Every team there has a huge following and a strong football tradition, and every team there except Penn State has won a National Championship in the last decade.

Want to make it a sixteen team conference and add a Conference (and de facto National) Championship game? Add:

Florida State
Miami
Michigan
Nebraska
Notre Dame
Tennessee
Virginia Tech
one more team (BYU and Washington are two possibilities, if only for regional balance in the west)

Now you have a conference that includes every team that’s ever played for a National Championship in the BCS/BCA era, and every AP champion back to 1991.

Can you imagine the TV ratings of those powerhouse schools playing each other every week? I suspect SuperConference America would earn more than all the other football conferences combined; every week would feature multiple games between powerhouse teams.
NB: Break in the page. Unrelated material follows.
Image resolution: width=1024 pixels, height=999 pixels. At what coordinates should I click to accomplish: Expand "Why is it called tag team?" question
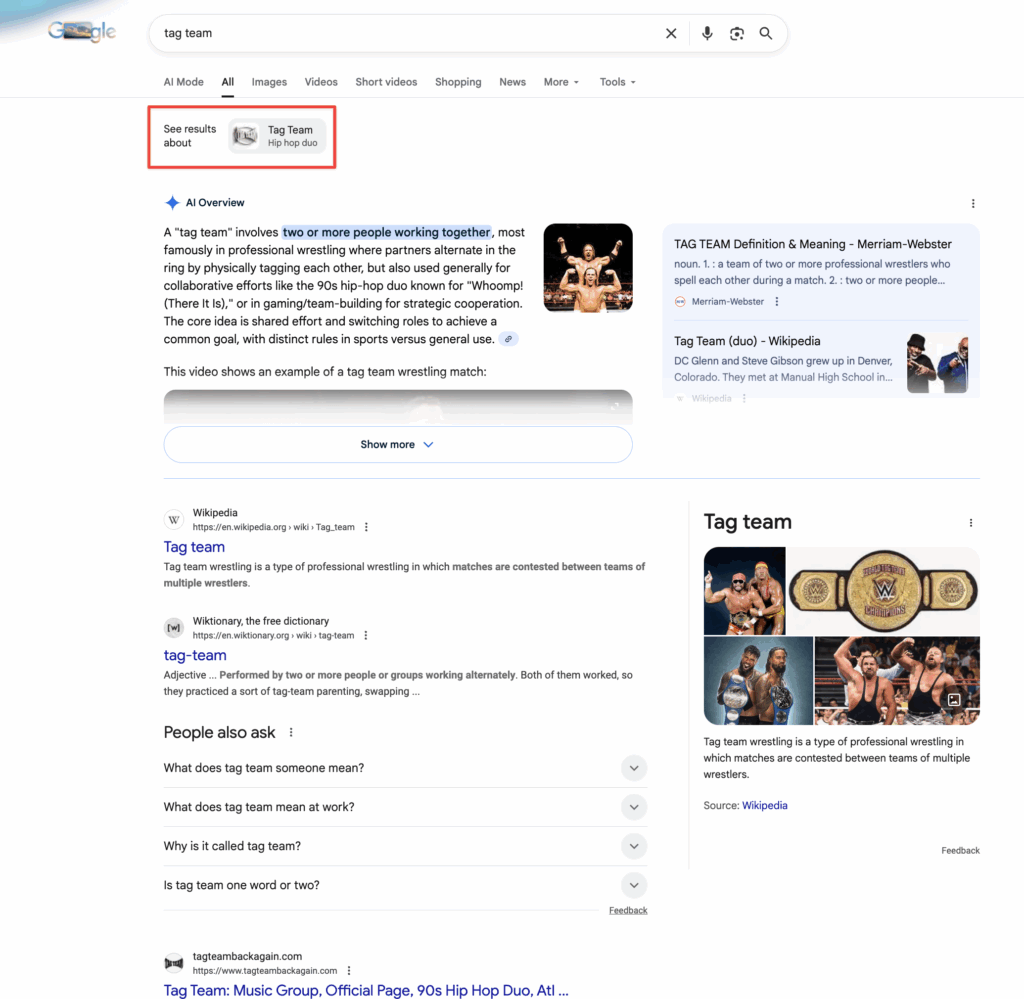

It would be great for fans and great for the schools included. (And schools left out? Well, no one is really worry about them in the current conference realignment, so why should we?)

Academics? Other sports? Rivalry games?

Yeah, let’s pretend those matter. This is all about money, and great football. But none of those schools are slouches in the academics department. As for other sports, just like Notre Dame plays in the Big East for everything else, the teams in SuperConference America could retain their existing conference affiliations for other sports. And 7 games against SuperConference America foes still leaves space on the schedule for the Longhorns to beat up on the Aggies, for Florida and Alabama to pretend Georgia matters, etc.
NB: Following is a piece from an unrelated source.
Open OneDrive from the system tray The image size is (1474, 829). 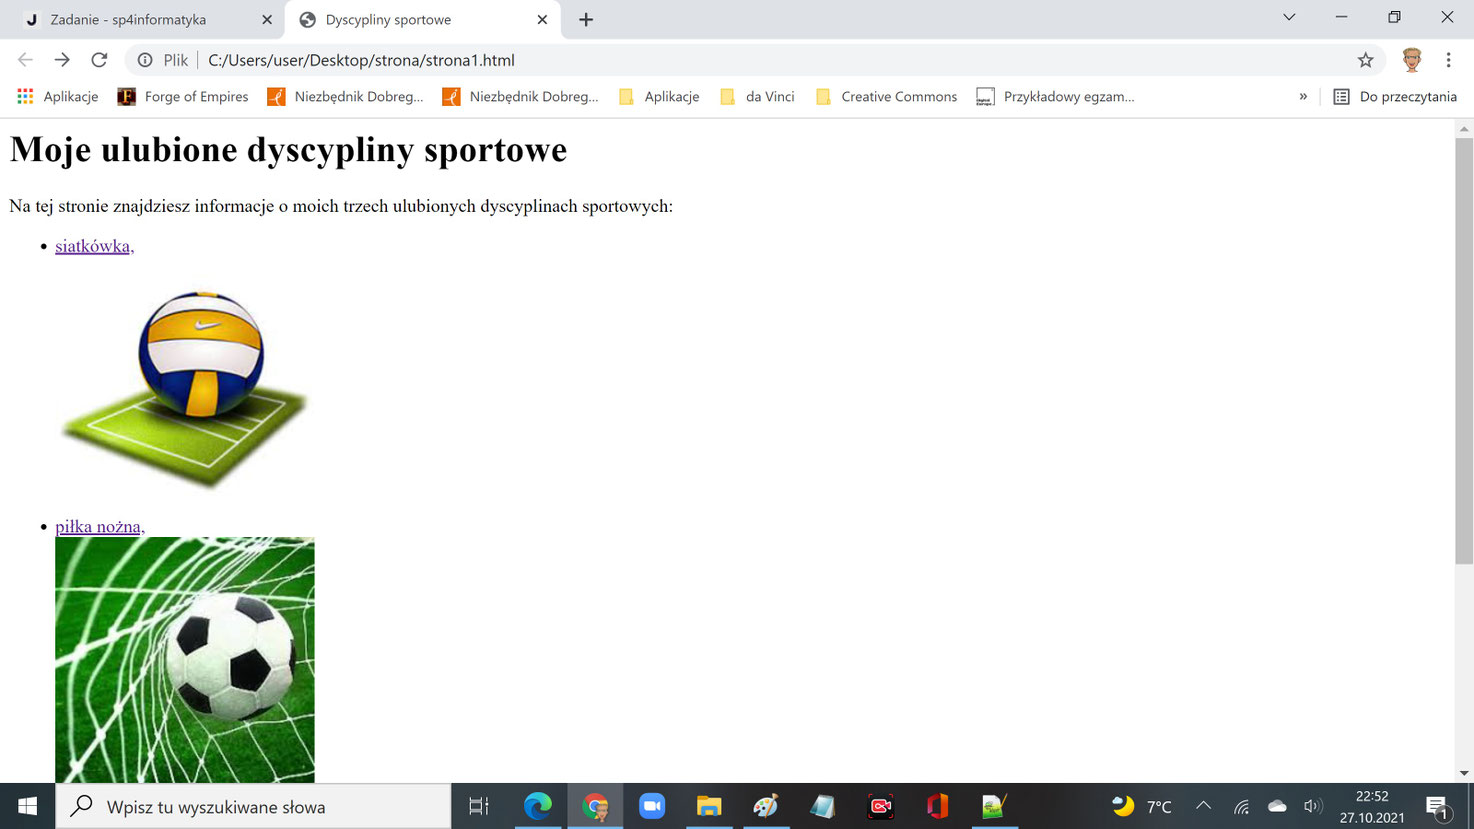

This scheme is a sure-fire money maker. No one is going to miss seeing Texas play Baylor when they can see them play Alabama every year. And the only thing anybody has to give up (except for a few wins every year from playing real football teams rather than conference patsies) is the pretense that college football conferences are about anything other than money.

Texas Longhorns 13, Nebraska Cornhuskers 12

Saturday, December 5th, 2009

Texas barely wins on a (literally) last second field goal.

Either Nebraska has the best defense in the country (very possible), or UT will have real problems in the national championship game against Alabama unless Colt McCoy can regain some of last year’s poise.

Texas and Nebraska: A Cautionary Tale

Friday, December 4th, 2009

Texas-Nebraska is an obvious mismatch.

Going into the Big 12 Championship, one team is a reigning powerhouse with a future Hall of Fame coach not far removed from a National Championship that views the game as a stepping stone for a chance to play a powerful Florida team for another national championship. The other is a former powerhouse, fallen on hard times but on the rebound with a new coach. But everyone agrees the game will be a speedbump on the powerhouse’s way to playing in another National Championship game..

Sound familiar? It should, because it describes not only the 2009 Big 12 Championship, but also the very first Big 12 Championship in 1996. There Nebraska was the reigning powerhouse, far more dominant in the 1990s (three National Championships in the 1990s under Tom Osborne) than Texas, which has just a single National Championship under Mack Brown. (Not that we’re complaining, mind you. We’re very happy to have both it and Mack Brown.) And the Nebraska team UT will be facing Saturday has a better record (9-3) than the Longhorn team going into the 1996 game (7-4). (As an added irony, the Texas win knocked Mack Brown’s North Carolina team out of a BCS bowl.. )

All that said, Texas is still (and should be) the prohibitive favorite. Neither Cody Green nor Zac Lee seems to be as crafty or nervy a quarterback as James Brown was for Texas. And Colt McCoy is probably the best college quarterback in the country right now.

Still, the Longhorns shouldn’t get cocky. If a team coached by John Mackovic can upset a defending National Champion, anything can happen.